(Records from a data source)
# # # #
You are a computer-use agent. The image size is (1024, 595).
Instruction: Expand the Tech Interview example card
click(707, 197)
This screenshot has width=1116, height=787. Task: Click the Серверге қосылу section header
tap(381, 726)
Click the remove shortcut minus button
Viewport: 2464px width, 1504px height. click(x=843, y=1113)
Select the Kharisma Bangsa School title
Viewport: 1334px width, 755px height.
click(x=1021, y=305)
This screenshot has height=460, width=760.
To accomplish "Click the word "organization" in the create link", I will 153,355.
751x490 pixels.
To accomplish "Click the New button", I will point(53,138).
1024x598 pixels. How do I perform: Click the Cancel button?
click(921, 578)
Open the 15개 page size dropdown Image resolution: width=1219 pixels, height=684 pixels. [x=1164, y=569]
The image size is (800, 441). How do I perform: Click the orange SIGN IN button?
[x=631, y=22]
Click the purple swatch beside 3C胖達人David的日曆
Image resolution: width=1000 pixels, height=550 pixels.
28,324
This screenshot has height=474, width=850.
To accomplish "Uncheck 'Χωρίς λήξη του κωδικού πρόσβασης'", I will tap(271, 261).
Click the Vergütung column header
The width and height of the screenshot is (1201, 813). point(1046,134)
# # # #
Write out each line exactly, as it is shown above.

→ **Answer to the exercise**
You are a computer-use agent. The image size is (1024, 595).
Instruction: Expand the Tech Interview example card
click(707, 197)
This screenshot has width=1116, height=787. Task: Click the Серверге қосылу section header
tap(381, 726)
Click the remove shortcut minus button
Viewport: 2464px width, 1504px height. click(x=843, y=1113)
Select the Kharisma Bangsa School title
Viewport: 1334px width, 755px height.
click(x=1021, y=305)
This screenshot has height=460, width=760.
To accomplish "Click the word "organization" in the create link", I will 153,355.
751x490 pixels.
To accomplish "Click the New button", I will point(53,138).
1024x598 pixels. How do I perform: Click the Cancel button?
click(921, 578)
Open the 15개 page size dropdown Image resolution: width=1219 pixels, height=684 pixels. [x=1164, y=569]
The image size is (800, 441). How do I perform: Click the orange SIGN IN button?
[x=631, y=22]
Click the purple swatch beside 3C胖達人David的日曆
Image resolution: width=1000 pixels, height=550 pixels.
28,324
This screenshot has height=474, width=850.
To accomplish "Uncheck 'Χωρίς λήξη του κωδικού πρόσβασης'", I will tap(271, 261).
Click the Vergütung column header
The width and height of the screenshot is (1201, 813). point(1046,134)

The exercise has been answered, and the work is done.